Reflecting on our findings, some policy implications may be considered. While causality has not been established, our findings indicate a significant correlation between higher FT and diminished HRQoL and well-being. Health and social policymakers may consider interventions aimed at alleviating FT. Firstly, it may be important to screen for FT in patients and their families. Through proper identification of those at risk, necessary mitigation strategies can be implemented. One of the most adopted FT interventions involves financial navigation programs aimed at supporting patients and families with managing the financial hardships of their treatment [
64‐
66]. In the most extreme cases of poverty, extending coverage to include non-medical, cancer-related costs (e.g., transportation and accommodation for outpatients residing at a distance from healthcare facilities) may be an approach.
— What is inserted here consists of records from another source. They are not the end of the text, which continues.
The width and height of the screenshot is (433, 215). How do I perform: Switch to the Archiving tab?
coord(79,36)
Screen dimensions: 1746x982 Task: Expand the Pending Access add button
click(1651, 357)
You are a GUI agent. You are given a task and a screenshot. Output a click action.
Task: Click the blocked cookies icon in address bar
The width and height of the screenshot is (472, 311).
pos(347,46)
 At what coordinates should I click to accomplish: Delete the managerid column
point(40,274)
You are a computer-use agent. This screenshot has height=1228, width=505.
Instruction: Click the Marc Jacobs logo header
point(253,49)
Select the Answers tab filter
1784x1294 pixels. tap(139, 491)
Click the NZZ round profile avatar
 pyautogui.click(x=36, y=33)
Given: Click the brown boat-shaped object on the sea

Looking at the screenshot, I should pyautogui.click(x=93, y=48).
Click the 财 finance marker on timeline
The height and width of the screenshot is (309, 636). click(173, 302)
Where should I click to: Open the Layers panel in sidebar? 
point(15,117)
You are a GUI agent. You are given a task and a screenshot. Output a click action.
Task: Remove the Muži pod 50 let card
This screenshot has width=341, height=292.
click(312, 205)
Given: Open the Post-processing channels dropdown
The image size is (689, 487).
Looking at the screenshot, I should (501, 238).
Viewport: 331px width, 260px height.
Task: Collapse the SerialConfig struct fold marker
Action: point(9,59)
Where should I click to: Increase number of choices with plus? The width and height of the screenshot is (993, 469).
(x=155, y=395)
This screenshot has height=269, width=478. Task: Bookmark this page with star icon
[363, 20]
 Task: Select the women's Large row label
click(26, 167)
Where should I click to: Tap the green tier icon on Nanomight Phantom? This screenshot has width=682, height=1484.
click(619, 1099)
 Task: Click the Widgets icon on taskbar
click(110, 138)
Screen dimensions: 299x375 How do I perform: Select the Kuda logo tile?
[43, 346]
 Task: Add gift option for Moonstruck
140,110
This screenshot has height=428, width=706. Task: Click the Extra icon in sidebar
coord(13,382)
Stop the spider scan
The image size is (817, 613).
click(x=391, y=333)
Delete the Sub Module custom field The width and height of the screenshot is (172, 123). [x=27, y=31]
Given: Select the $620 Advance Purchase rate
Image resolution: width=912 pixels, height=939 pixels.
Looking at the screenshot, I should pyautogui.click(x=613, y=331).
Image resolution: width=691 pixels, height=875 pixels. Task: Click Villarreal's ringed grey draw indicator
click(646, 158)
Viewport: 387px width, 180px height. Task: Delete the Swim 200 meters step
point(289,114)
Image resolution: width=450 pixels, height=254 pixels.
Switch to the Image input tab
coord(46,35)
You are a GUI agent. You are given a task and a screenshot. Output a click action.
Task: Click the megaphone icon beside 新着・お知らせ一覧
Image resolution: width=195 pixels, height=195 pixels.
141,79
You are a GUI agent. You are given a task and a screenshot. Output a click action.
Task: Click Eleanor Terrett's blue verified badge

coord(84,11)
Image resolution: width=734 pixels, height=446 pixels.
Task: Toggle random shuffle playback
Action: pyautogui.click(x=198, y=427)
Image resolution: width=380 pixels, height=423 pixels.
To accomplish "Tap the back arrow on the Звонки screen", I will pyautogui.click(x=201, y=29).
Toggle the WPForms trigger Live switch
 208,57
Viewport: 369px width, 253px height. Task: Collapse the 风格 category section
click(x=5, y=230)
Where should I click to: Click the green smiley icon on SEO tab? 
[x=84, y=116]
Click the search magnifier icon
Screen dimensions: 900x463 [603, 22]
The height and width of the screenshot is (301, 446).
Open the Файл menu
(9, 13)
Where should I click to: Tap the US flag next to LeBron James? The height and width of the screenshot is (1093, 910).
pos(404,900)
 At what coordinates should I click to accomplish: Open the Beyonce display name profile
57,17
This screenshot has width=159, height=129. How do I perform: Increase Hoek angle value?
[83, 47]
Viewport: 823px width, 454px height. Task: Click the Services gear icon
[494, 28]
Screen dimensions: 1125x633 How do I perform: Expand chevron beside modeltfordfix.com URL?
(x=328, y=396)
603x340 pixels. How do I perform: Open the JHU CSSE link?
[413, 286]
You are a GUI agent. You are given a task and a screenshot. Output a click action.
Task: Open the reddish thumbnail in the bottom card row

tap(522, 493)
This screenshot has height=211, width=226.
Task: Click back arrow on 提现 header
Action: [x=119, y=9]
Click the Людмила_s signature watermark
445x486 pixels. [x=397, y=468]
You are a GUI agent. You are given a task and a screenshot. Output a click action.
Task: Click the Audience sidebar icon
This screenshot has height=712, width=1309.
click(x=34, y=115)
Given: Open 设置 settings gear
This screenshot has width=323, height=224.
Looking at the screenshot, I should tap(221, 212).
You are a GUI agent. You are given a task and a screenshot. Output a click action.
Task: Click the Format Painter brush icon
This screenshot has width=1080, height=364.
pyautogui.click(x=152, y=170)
The income-earning capacities of patients should also be protected from disruptions due to cancer [
67], such as through employment reintegration programs to facilitate their return to work [
68].
This study has some limitations. First, the data were collected from a single center in one country focusing on females with breast cancer. There are also less developed areas in Indonesia with higher poverty rate and lower access to healthcare. Therefore, the results may not be generalized to other types of cancer, male patients, or more resource-poor settings. Second, we solely focused on patients and did not include their caregivers or core family members. In the Indonesian context, men are still predominantly perceived as providers. Our sample primarily consisted of female homemakers and thus, FT may not have been comprehensively captured without the perspectives of the income provider. Third, nearly all patients had insurance coverage that may have led to some socio-demographic covariates not being significantly associated with the outcome variables and excluded from the regressions. However, this could also be attributed to limited response variability. Fourth, our measurement of SFT had its drawbacks. The FACIT-COST was developed in the United States and another measure may be more suited to capture financial well-being in the Indonesian context. However, it is the most widely used cancer-specific measure for SFT, allowing for comparability with previous studies. Fifth, the pilot UK value set was used for calculating the EQ-HWB-S index values, which does not fully reflect the preferences of the Indonesian population. Finally, our study design did not allow us to explore causality, which could be examined in future studies along with potential mediating factors, such as social support.